National Education Applications Center
 

 


Authors

Christopher Smith, University of California, San Diego

Marlene Kayne, The College of New Jersey

Robert Barber, University of Wisconsin - Parkside

 
 
 
 


Abstract

The plethora of applications and tools, the complexity of the tools, the financial cost, and overhead in administering these tools is beyond the reach of most educators. This Center concept addresses these issues by centralizing the administration of various computational resources that educators may utilize in the classroom by: a) hosting applications on a series of national/regional servers, which the educator and students would access through a web interface; b) establishing a mentor network for applications/tools selection and utilization; c) providing a catalog that organizes applications by type of analytical function(s), discipline, grade level, etc., d) centralizing access and administration of applications and sharing of exercises.
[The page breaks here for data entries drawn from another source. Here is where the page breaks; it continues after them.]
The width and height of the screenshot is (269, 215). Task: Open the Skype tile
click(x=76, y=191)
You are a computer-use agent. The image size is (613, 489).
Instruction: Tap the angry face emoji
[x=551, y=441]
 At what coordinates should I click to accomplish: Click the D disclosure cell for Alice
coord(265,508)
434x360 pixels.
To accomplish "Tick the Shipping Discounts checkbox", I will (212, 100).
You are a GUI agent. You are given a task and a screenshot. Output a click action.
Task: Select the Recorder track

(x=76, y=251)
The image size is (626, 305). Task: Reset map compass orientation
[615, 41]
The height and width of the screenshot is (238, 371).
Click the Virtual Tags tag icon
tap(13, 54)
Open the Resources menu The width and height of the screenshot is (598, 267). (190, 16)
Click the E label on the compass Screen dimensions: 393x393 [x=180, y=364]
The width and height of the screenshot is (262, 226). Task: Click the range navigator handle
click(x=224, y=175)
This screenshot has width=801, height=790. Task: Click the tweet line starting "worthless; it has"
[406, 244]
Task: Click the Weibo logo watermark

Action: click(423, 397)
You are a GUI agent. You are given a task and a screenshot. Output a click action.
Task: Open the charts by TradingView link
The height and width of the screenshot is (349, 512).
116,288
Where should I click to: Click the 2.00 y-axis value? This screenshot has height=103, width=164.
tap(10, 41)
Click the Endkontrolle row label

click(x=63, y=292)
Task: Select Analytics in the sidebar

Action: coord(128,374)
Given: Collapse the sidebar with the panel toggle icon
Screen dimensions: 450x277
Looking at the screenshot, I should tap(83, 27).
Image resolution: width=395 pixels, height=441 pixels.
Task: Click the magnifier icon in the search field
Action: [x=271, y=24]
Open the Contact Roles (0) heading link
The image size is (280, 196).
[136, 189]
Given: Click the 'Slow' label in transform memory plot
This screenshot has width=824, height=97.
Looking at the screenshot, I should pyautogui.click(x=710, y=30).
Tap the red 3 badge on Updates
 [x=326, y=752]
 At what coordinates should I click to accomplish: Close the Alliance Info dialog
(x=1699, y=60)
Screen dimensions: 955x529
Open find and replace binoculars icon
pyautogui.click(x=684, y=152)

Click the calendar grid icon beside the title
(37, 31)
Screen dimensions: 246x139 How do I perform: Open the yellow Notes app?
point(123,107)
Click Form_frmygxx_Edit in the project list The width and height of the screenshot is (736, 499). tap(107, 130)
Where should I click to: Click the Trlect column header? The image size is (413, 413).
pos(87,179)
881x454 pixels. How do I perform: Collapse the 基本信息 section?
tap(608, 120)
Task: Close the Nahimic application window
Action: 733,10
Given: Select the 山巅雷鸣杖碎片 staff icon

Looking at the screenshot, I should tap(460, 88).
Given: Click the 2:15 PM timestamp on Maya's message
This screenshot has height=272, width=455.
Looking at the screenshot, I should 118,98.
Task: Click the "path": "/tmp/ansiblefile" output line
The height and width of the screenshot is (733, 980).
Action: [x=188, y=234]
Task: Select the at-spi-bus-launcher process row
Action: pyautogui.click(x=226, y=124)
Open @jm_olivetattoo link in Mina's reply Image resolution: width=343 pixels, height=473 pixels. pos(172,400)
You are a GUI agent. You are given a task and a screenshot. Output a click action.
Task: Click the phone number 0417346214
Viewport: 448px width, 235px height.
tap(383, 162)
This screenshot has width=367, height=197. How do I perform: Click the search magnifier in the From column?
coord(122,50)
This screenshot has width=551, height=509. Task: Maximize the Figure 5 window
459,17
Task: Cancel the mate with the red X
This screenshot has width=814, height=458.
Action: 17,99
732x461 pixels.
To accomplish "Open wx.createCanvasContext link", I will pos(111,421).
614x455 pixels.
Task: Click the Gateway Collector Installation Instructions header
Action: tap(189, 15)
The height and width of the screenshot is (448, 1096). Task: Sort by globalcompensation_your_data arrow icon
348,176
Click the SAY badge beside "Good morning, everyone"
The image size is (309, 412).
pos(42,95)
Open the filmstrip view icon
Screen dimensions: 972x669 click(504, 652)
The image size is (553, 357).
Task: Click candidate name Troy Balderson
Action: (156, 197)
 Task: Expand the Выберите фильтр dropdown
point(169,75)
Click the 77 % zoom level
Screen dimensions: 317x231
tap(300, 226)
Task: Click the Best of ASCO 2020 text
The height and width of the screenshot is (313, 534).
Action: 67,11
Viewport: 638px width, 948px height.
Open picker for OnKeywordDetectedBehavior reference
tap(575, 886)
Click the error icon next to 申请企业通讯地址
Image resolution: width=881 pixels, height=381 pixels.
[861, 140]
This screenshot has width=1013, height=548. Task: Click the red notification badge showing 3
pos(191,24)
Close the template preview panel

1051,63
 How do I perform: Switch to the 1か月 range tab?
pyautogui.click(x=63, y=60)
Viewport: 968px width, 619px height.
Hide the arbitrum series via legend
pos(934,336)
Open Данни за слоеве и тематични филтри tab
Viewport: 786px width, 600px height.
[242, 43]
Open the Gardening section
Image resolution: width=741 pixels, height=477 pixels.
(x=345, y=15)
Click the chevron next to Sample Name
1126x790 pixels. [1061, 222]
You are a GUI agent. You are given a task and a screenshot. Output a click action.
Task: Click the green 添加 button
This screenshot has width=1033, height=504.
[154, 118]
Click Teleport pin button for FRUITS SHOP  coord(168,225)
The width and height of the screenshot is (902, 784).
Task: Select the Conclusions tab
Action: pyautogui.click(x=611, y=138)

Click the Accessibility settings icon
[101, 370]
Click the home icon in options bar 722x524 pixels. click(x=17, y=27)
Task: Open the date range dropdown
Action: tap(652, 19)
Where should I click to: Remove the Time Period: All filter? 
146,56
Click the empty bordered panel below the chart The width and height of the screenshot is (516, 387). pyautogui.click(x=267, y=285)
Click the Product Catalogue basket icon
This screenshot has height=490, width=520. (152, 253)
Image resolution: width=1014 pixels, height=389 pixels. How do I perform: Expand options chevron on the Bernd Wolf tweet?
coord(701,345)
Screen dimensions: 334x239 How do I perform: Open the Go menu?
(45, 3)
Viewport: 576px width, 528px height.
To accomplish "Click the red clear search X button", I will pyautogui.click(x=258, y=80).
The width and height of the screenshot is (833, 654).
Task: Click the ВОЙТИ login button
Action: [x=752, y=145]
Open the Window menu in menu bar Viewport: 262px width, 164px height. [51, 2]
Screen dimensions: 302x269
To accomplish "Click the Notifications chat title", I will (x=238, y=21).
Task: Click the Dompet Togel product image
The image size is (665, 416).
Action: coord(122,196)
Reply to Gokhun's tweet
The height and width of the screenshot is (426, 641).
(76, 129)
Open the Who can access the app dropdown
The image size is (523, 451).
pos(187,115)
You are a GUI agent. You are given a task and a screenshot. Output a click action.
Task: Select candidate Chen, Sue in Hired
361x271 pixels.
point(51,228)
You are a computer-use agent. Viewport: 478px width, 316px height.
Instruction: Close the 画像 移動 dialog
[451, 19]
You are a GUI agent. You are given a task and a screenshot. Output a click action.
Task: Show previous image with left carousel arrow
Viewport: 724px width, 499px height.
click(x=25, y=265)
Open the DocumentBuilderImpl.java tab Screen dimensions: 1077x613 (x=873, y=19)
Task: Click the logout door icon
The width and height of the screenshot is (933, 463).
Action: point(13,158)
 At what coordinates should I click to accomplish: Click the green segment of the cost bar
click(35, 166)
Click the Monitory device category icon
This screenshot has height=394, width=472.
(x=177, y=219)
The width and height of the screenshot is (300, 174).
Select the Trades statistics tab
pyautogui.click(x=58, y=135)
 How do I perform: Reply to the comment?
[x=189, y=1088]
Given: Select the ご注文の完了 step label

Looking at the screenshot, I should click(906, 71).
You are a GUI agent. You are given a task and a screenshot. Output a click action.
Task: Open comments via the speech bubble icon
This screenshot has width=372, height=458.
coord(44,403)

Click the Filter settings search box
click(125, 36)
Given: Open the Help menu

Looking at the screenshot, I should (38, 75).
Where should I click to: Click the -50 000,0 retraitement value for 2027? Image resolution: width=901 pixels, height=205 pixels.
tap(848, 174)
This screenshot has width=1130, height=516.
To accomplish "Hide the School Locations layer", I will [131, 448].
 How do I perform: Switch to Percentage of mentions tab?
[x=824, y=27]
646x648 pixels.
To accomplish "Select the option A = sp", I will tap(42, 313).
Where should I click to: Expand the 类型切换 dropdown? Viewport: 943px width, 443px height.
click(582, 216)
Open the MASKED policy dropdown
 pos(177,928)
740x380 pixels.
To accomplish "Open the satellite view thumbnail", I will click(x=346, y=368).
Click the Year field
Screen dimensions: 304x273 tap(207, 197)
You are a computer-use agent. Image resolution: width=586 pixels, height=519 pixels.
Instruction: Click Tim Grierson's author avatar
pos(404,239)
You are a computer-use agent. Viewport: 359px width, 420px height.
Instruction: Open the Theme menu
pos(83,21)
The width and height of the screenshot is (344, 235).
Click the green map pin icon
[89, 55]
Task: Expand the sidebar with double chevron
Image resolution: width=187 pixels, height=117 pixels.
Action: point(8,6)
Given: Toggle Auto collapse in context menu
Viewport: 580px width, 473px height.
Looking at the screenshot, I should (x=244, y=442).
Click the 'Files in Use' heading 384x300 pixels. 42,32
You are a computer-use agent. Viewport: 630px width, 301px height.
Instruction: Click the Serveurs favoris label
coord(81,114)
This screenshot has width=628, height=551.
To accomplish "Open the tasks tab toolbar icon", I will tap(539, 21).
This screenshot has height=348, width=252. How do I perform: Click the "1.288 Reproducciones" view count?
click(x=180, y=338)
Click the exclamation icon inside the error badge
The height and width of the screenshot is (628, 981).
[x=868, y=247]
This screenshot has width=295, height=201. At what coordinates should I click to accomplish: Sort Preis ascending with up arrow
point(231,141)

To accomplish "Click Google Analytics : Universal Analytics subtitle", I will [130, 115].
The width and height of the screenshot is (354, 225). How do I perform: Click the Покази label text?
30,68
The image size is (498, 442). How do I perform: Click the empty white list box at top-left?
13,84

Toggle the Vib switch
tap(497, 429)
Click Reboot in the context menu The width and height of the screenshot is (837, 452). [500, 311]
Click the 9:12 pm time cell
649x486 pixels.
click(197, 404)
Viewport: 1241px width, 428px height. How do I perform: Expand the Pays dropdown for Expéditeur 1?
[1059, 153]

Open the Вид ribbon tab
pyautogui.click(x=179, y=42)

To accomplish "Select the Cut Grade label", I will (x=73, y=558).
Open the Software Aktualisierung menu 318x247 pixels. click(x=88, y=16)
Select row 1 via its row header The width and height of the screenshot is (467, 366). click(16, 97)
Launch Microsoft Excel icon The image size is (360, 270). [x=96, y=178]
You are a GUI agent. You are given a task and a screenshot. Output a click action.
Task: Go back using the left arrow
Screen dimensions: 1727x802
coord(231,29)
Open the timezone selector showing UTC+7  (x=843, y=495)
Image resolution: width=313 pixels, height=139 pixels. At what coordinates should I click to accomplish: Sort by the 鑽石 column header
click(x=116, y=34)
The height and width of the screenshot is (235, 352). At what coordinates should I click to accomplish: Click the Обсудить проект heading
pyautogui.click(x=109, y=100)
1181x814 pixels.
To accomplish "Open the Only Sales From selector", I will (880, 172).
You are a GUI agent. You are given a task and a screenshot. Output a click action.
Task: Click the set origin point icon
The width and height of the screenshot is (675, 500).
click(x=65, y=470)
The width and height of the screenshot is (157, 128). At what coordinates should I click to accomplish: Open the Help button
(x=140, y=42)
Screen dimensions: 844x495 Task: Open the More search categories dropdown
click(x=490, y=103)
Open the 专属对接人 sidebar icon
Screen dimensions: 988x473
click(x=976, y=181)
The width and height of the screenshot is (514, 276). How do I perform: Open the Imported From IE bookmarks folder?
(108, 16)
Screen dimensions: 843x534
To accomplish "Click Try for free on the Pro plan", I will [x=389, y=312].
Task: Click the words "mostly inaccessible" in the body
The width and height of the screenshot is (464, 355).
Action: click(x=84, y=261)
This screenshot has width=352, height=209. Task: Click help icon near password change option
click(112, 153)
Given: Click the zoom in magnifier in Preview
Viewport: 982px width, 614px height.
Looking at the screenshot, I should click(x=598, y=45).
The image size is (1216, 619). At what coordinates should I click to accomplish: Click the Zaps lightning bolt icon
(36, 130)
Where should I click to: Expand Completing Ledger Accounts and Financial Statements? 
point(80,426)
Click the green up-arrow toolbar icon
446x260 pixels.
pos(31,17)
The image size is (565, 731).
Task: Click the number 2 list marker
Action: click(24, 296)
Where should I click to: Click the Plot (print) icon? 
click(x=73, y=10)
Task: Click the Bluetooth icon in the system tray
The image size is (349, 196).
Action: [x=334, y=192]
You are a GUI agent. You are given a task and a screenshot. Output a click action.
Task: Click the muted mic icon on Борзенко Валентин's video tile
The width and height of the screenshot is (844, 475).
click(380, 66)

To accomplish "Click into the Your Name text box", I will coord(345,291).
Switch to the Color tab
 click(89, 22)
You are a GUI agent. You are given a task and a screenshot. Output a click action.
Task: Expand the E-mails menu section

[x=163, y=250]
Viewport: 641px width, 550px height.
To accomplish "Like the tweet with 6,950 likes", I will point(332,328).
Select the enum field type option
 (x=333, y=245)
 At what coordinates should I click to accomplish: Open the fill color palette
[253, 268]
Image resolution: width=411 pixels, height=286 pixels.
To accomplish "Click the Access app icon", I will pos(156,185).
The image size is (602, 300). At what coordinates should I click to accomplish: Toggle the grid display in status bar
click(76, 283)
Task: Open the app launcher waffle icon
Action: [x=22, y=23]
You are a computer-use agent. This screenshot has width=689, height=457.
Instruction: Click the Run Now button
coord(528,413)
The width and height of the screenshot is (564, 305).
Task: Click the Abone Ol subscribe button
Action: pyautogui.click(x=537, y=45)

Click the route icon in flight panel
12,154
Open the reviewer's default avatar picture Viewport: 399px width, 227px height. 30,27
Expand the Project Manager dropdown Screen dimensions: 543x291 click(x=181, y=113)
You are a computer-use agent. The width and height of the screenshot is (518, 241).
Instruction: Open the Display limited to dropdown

In this mode, the administration of the computational resources are transparent to the instructor, hence they can focus on instruction and interaction with the student. The Center would host a series of interdisciplinary instructional modules that utilize a common bioinformatics resource. For example, plant pathology and biochemistry courses would utilize the same SWIS-PROT, GenBANK, PDB, ChlamyDB, FlyBASE, PathoGenes, databases and a variety of applications, BLAST, NetGlyc, TreeGen, etc. Using an instructor’s portal, the instructor would set up a web portal for her/his course. The instructor could create a new module or use/share a module from a library of modules available through the Center. Students would then access the modules through their web browsers. No longer would students be restricted to the classroom/laboratory!